はじめに
本記事は, 機械学習の教科書の決定版ともいえる, Christopher Bishop先生による『Pattern Recognition and Machine Learning (パターン認識と機械学習)』, 通称PRMLの演習問題の解答を記したものです. これは, 生物測定学研究室の輪読会でPRMLを取り扱っており, その勉強の一環として演習問題を解いたときのもので, 匿名の有志の学生による解答をこちらのアカウントから代わりに投稿させていただいています. (なお一部数式の表現などを修正してあります.)
問題
6.11 $(6.25)$ の展開の中央の要素を, べき級数展開することによって, ガウスカーネル $(6.23)$ は, 無限次元の特徴ベクトルの内積で表せることを示せ.
参考・ガウスカーネルとは、
\begin {align*}
k(\mathbf{x},\mathbf{x'}) = \exp(\ \|\mathbf{x} - \mathbf{x'}\|^2 / 2\sigma^2).
\tag{6.23}
\end {align*}
である。
次に、
\begin {align*}
k(\mathbf{x},\mathbf{x'}) = \exp(-\mathbf{x}^\rm{T}\mathbf{x}/2\sigma^2)\exp(\ {\mathbf{x}^\rm{T}\mathbf{x'}} / \sigma^2)\exp(-(\mathbf{x'})^\rm{T}\mathbf{x'}/2\sigma^2).
\tag{6.25}
\end {align*}
である。
解法
中央の部分が無限次元であることを示して、残りの左右を組み合わせてもカーネルとして成り立つということを示す。

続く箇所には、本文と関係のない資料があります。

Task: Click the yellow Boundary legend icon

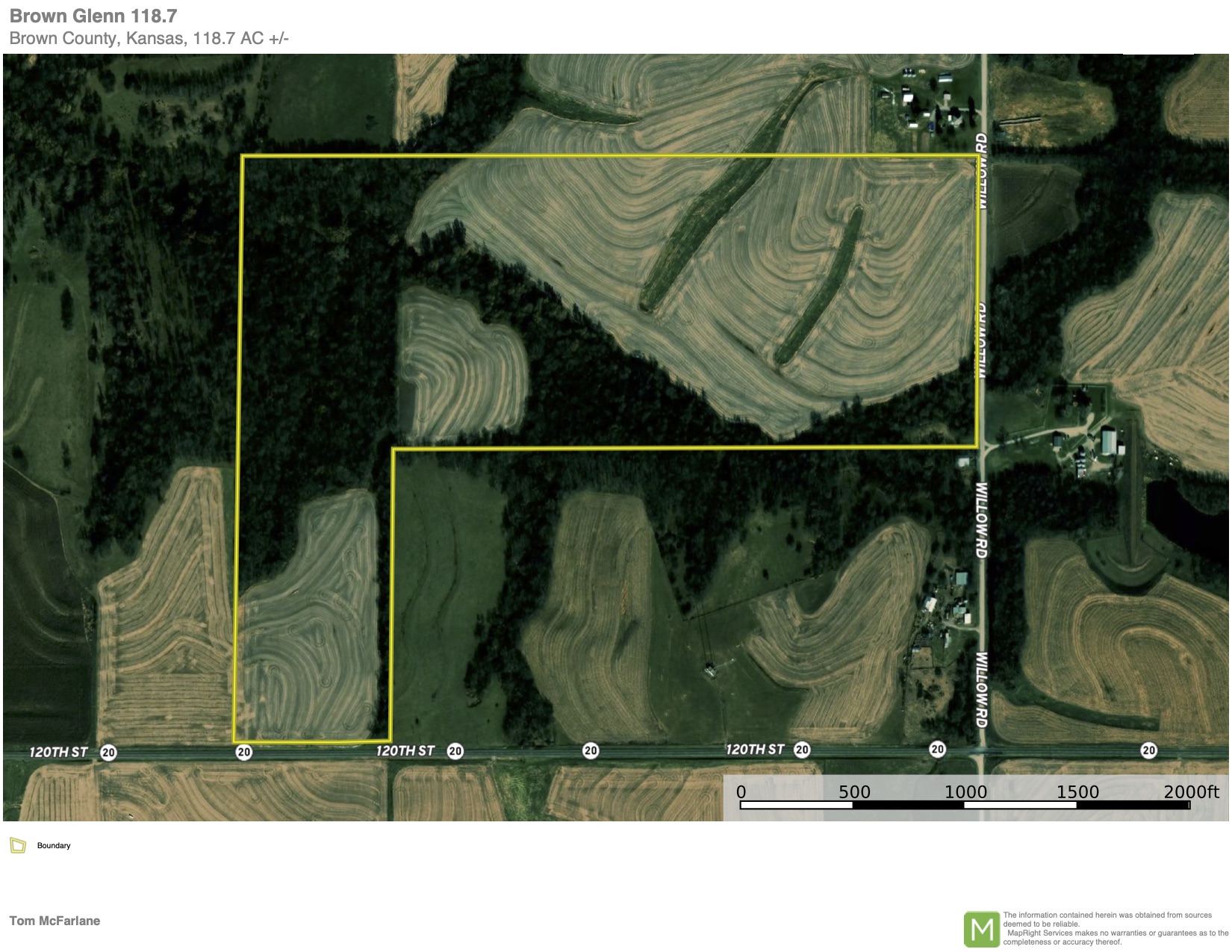Action: click(18, 845)

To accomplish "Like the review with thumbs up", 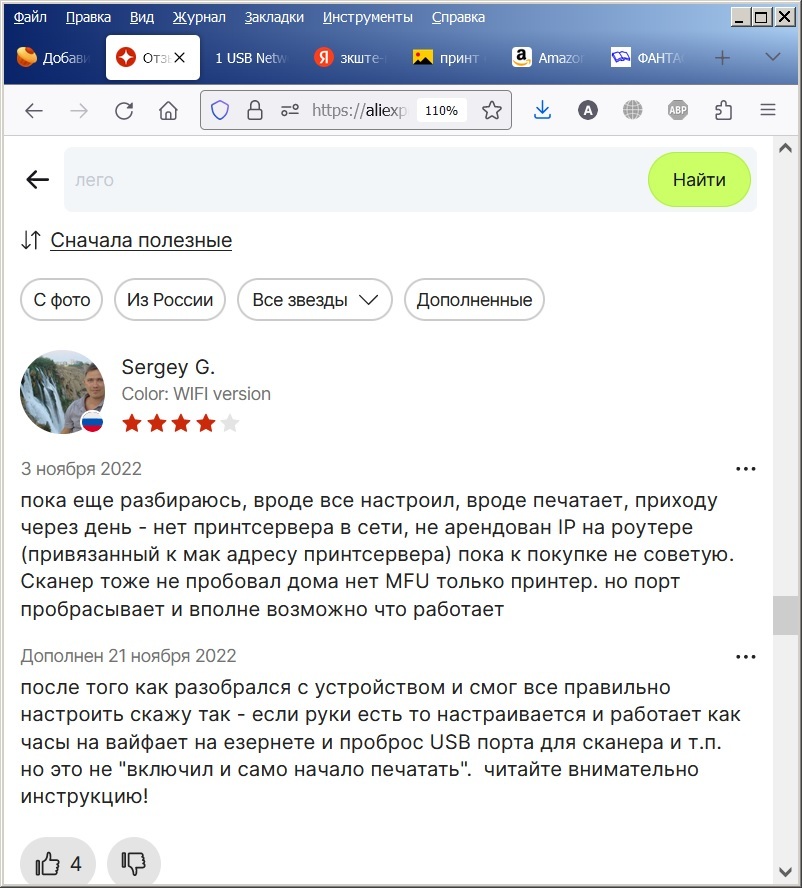I will click(x=58, y=863).
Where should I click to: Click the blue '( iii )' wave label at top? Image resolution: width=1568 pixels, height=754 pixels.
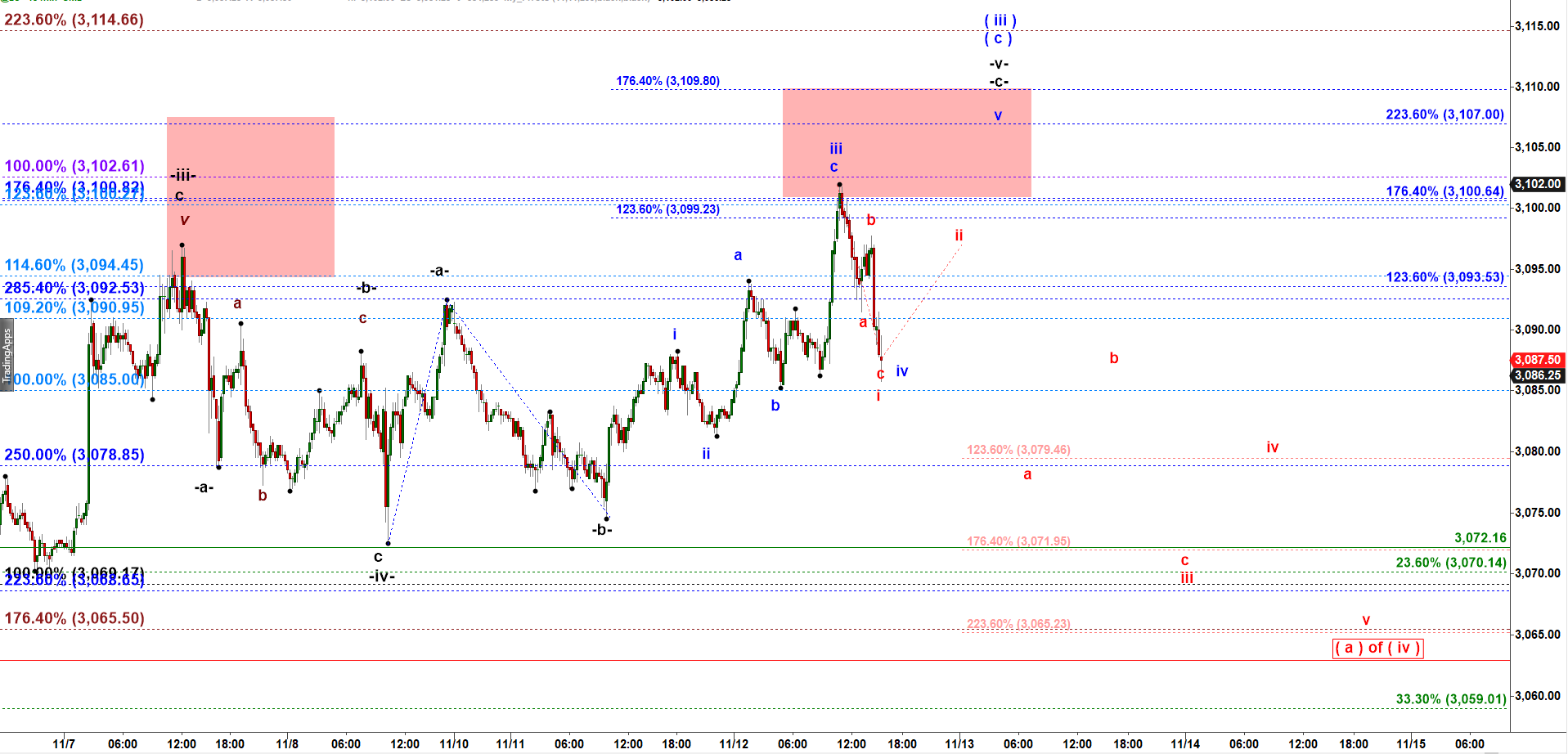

まず、指数関数の部分がマクローリン展開できることを示す。
\exp(x) = \sum_{n=0}^{\infty} \frac{1}{n!}x^n
また、これに $\frac{\mathbf{x}^\rm{T}\mathbf{x'}}{\sigma^2}$ を代入することで、中央の形にして
\exp \left(\frac{\mathbf{x}^\rm{T}\mathbf{x'}}{\sigma^2} \right ) = \sum_{n=0}^{\infty} \frac{1}{n!}\left(\frac{\mathbf{x}^\rm{T}\mathbf{x'}}{\sigma^2}\right )^n
となる。
このとき、$(6.16)$ (カーネルの指数もカーネル)と日本語版下巻2ページの $k(\mathbf{x},\mathbf{x'})=\mathbf{x^T}\mathbf{x}$ というカーネルが有用であることを組み合わせると、中央部がカーネルであることが分かる。
更に、$(6.14)$ より、$(6.25)$ の「($\mathbf{x}$ の関数)(カーネル)($\mathbf{x'}$ の関数)」がカーネルであることが分かる。
よって、$(6.23)=(6.25)$ の式がカーネルであることを示すことができた。